Inflation has returned as a key factor for Norges Bank's rate setting which alongside accelerating house prices have casted doubt over the outlook for additional rate cuts.
We think the re-pricing of monetary policy is premature especially given the latest rise in Nibor interbank rates that has driven an implicit monetary tightening in Norway.
The coming month's data will be crucial. At this stage we still think NB will increase NOK liquidity over the coming months and/or cut the sight deposit rate in September.
In June NB guaranteed a rate cut in September. If we look at the various factors that affect the rate path this would only suggest a marginally higher rate path.
A substantial change in the risk assessment of inflation and the housing market could justify leaving rates unchanged.

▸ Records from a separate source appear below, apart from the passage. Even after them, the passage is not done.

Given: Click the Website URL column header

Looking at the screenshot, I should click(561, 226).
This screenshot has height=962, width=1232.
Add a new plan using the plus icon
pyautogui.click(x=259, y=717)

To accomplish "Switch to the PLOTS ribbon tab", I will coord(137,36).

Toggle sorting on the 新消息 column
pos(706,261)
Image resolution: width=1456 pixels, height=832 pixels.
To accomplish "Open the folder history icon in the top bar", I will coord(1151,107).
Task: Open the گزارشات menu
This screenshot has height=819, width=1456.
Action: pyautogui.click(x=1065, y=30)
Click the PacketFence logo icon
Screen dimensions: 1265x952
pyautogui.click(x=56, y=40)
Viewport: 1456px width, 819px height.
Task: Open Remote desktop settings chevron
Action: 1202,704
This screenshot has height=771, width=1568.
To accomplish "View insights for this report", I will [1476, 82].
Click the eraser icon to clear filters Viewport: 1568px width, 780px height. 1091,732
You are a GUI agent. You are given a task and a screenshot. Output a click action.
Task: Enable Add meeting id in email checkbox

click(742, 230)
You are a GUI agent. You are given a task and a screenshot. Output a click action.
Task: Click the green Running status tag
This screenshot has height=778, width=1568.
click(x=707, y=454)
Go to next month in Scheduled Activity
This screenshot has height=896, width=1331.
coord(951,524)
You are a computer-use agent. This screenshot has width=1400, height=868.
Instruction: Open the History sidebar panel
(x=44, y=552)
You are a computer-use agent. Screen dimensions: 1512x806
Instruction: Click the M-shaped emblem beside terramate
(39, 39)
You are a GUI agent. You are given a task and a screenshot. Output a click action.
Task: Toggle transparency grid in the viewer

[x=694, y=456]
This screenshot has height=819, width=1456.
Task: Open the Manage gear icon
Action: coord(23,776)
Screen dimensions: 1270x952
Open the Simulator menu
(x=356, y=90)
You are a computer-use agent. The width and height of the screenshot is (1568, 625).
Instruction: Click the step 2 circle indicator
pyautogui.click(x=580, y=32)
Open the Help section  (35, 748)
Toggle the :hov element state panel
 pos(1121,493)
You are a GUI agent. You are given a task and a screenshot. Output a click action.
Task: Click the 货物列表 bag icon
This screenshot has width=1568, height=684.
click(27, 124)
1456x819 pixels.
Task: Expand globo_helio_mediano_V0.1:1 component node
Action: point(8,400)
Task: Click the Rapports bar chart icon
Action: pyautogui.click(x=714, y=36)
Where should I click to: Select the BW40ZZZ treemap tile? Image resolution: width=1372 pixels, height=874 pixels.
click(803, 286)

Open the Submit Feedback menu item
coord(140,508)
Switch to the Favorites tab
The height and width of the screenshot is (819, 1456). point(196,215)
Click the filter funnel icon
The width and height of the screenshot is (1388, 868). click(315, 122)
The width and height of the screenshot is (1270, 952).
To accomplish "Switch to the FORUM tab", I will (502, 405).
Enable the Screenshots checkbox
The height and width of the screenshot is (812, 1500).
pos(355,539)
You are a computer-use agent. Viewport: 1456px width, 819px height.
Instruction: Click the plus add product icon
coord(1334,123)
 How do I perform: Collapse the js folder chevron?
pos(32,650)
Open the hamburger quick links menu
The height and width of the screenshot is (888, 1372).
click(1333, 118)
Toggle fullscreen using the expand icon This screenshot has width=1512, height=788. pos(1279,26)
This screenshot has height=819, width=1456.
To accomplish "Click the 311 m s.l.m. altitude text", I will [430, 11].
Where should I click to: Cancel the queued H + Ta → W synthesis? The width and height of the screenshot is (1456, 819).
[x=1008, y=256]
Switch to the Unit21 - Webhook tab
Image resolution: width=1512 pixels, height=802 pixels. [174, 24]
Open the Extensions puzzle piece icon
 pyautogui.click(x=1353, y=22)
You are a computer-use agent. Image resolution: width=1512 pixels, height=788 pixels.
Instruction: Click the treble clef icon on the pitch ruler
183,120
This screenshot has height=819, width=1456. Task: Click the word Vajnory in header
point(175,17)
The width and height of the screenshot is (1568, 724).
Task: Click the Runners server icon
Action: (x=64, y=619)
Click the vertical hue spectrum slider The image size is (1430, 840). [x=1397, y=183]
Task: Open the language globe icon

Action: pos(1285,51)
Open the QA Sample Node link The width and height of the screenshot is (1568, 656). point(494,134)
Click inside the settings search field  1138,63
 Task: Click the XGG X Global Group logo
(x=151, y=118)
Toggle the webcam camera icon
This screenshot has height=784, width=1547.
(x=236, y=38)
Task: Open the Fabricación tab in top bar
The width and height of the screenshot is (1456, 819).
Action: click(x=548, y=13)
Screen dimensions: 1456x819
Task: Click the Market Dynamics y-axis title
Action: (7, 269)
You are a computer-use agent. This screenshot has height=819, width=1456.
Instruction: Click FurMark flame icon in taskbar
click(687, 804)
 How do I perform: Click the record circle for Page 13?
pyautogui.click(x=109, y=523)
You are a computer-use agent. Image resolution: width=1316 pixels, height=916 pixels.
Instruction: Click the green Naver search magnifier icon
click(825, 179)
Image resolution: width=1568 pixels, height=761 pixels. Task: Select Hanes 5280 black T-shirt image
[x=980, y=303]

However, unchanged policy would not only ratify the monetary tightening from higher Nibor fixings, but would also drive additional monetary tightening via substantial NOK appreciation.
FX and FI strategy: we think risks are asymmetrically skewed towards lower NOK rates and a weaker NOK. From a risk reward perspective we therefore find value in receiving 2Y2Y outright or selling the front FRAs. One could consider receiving (selling) 6M FRAs given the significant widening between 3M and 6M NIBOR. In FX markets we look to buy EUR/NOK when current NOK-momentum fades.